From the data that follows, print exactly the lines starting at the one containing "The width and height of the screenshot is (658, 464)." and ending at the one containing "Select Открыть в"; include both of them and nothing more.

Data provided:
────────

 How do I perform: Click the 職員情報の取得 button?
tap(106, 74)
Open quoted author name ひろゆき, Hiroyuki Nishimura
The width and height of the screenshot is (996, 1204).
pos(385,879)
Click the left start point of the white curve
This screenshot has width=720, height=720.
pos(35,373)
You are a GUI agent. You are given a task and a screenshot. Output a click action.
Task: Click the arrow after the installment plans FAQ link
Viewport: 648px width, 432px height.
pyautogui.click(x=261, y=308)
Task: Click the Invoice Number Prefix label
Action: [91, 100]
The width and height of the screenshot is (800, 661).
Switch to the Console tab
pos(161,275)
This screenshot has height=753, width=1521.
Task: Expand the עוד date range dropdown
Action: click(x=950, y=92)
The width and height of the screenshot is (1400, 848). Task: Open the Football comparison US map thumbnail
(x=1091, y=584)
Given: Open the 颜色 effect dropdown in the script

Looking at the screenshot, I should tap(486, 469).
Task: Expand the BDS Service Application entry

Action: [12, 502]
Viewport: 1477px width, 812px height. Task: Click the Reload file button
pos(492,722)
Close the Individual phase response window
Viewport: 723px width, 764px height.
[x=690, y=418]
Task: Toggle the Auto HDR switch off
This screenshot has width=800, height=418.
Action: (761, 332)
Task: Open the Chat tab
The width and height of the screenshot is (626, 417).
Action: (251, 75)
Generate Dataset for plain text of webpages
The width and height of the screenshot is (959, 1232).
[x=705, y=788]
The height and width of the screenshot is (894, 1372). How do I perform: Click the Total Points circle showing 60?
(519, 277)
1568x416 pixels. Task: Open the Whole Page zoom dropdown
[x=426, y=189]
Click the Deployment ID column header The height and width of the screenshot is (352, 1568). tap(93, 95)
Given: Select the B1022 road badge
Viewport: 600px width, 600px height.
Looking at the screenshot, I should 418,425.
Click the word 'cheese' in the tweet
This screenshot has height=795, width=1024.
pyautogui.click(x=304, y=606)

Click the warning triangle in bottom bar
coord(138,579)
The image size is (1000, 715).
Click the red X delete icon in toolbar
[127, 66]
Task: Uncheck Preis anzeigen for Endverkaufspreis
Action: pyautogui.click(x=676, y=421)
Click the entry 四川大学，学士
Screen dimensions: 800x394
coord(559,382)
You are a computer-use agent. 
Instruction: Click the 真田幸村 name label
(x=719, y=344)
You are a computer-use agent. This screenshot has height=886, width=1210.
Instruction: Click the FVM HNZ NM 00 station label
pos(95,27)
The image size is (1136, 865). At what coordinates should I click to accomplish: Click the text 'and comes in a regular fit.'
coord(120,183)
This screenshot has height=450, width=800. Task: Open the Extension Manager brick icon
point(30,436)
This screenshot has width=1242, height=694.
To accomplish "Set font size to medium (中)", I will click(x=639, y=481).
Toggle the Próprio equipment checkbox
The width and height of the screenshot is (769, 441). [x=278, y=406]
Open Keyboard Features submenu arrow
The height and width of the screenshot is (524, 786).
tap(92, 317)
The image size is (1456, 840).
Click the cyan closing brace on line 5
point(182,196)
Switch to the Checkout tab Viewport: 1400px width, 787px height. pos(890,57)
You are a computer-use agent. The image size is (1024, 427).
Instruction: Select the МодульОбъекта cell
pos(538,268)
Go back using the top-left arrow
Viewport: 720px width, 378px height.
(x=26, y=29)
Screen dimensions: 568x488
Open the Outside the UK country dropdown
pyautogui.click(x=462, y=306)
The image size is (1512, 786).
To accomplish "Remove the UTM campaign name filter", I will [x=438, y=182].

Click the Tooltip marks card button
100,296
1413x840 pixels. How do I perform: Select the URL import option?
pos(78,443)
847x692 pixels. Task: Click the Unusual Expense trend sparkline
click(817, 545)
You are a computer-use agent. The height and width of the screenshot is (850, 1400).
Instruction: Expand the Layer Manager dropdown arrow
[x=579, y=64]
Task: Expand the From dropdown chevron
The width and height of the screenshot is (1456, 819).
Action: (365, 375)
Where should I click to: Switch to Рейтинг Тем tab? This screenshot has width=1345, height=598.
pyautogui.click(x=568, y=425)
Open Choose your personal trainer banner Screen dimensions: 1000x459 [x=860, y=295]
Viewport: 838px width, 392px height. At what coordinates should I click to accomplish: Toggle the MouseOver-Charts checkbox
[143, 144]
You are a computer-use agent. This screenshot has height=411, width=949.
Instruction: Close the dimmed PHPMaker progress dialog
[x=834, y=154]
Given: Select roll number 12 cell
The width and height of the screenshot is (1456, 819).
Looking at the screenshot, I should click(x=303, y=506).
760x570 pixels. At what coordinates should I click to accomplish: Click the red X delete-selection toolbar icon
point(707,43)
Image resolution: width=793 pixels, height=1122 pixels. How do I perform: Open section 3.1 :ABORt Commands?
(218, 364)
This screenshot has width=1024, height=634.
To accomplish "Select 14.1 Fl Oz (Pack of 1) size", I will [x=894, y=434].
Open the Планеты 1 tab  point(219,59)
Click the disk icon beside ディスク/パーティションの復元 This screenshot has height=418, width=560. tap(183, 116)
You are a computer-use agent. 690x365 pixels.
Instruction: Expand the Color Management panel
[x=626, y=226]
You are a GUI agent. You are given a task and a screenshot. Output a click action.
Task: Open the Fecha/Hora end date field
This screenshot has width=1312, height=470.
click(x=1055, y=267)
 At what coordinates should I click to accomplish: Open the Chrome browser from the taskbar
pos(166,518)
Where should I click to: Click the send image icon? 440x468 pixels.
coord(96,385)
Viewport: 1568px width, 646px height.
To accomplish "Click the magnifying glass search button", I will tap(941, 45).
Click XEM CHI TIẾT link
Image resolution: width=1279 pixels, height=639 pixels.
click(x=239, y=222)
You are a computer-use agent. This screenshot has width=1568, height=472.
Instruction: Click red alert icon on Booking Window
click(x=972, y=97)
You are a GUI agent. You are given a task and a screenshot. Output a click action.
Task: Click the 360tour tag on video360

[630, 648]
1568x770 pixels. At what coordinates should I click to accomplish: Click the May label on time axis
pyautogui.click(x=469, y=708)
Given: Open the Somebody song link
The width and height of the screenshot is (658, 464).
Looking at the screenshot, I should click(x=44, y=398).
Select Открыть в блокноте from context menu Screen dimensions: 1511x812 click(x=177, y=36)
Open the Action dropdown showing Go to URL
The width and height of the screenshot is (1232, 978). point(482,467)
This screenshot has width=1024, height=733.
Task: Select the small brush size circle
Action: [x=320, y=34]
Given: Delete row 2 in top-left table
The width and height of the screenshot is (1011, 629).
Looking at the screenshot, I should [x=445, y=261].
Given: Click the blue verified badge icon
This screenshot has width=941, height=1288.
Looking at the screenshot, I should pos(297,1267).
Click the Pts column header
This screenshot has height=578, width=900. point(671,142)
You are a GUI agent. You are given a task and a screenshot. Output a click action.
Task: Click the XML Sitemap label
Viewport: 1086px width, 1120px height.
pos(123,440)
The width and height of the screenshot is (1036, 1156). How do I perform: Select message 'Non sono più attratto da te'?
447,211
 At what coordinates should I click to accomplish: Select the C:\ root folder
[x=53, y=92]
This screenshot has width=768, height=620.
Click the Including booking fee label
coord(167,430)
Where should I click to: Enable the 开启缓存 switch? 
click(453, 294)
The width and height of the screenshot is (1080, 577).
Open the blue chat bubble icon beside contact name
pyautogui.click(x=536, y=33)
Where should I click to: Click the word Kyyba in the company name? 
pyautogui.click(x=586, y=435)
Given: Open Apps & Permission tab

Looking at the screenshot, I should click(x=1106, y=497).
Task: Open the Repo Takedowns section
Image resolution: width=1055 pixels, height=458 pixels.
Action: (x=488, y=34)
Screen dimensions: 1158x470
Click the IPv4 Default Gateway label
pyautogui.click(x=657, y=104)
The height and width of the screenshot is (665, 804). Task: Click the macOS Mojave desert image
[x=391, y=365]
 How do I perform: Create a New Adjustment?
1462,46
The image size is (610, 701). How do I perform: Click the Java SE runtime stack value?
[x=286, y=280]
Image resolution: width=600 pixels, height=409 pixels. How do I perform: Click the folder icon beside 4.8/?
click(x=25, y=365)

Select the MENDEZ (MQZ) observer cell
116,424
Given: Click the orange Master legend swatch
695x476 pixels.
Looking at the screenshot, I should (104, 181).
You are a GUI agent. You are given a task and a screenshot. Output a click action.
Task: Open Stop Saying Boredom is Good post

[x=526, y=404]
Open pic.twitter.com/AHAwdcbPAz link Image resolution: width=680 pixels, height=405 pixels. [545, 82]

────────

Response below:
The width and height of the screenshot is (658, 464).
Looking at the screenshot, I should click(x=44, y=398).
Select Открыть в блокноте from context menu Screen dimensions: 1511x812 click(x=177, y=36)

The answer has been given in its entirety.